* Your instructions *
The job is to output each record exactly as it stands, pictures excluded.

Stored records
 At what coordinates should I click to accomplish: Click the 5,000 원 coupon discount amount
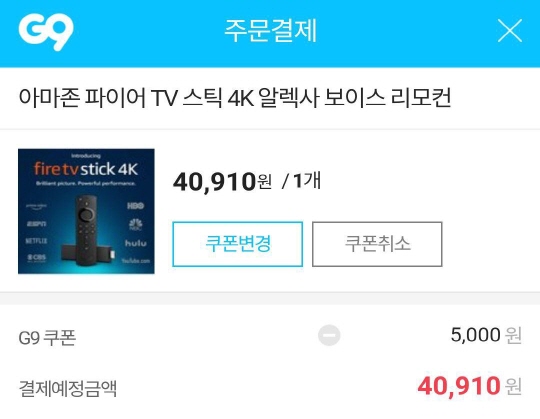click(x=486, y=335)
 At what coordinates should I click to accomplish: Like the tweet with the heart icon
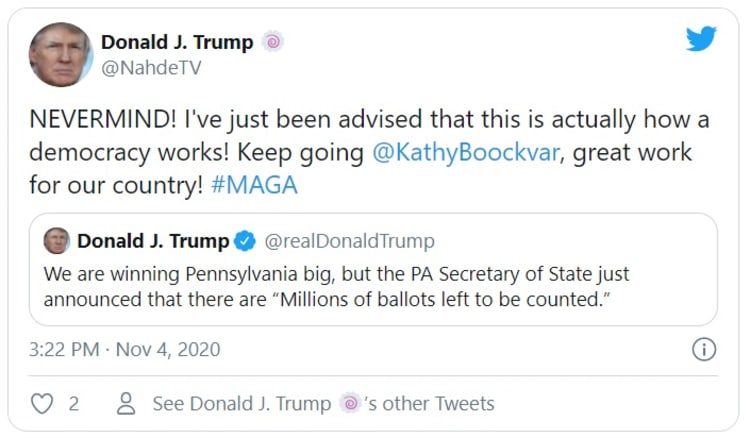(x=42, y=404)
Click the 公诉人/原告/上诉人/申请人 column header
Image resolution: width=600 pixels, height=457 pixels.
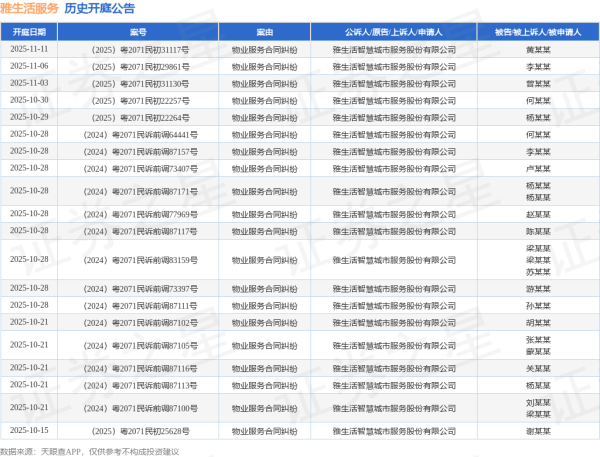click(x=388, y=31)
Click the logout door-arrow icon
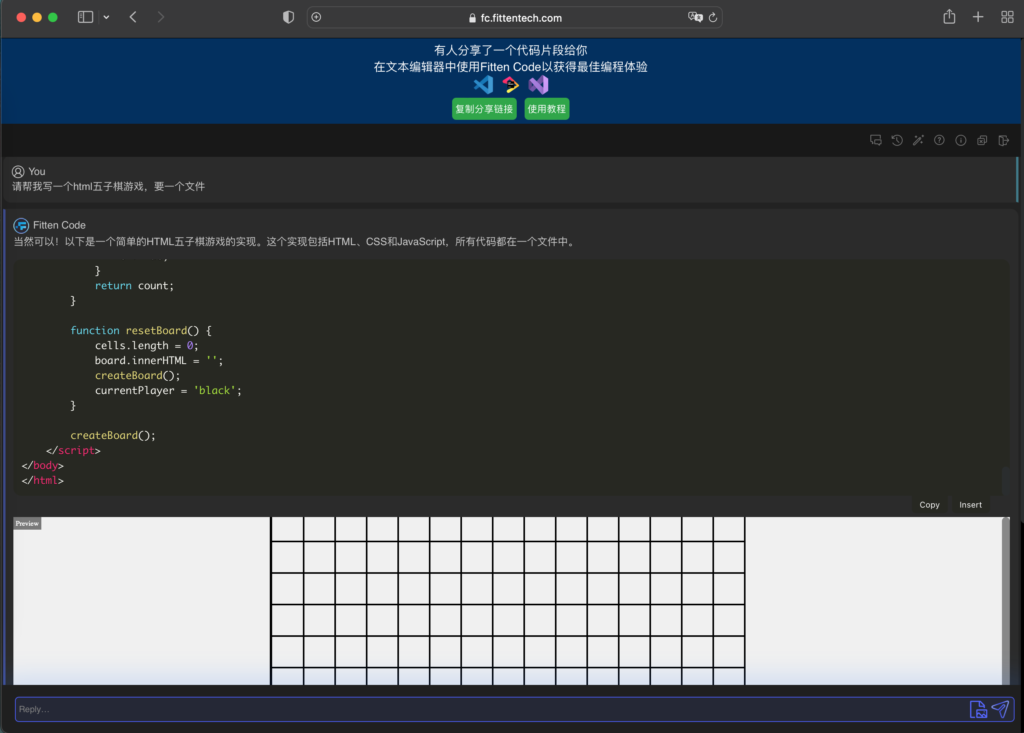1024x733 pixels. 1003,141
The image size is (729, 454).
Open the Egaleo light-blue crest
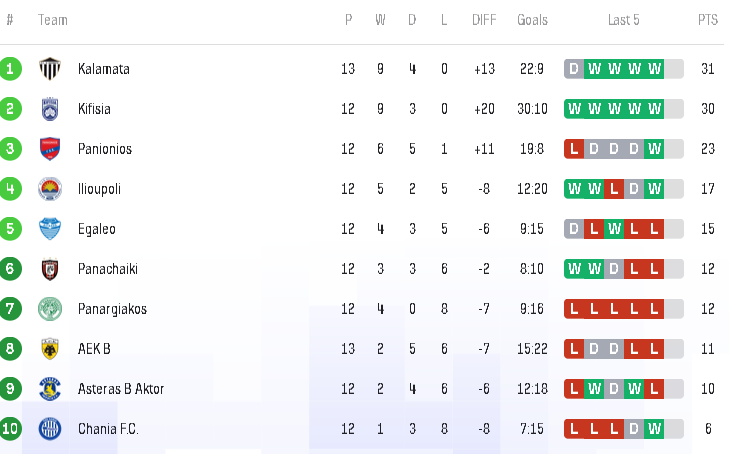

* Task result *
 At what coordinates should I click to accomplish: Click the 5,000 원 coupon discount amount
click(x=486, y=335)
 At what coordinates should I click to accomplish: Like the tweet with the heart icon
(x=42, y=404)
Click the 公诉人/原告/上诉人/申请人 column header
Image resolution: width=600 pixels, height=457 pixels.
click(x=388, y=31)
Click the logout door-arrow icon
1024x733 pixels. 1003,141
The image size is (729, 454).
Open the Egaleo light-blue crest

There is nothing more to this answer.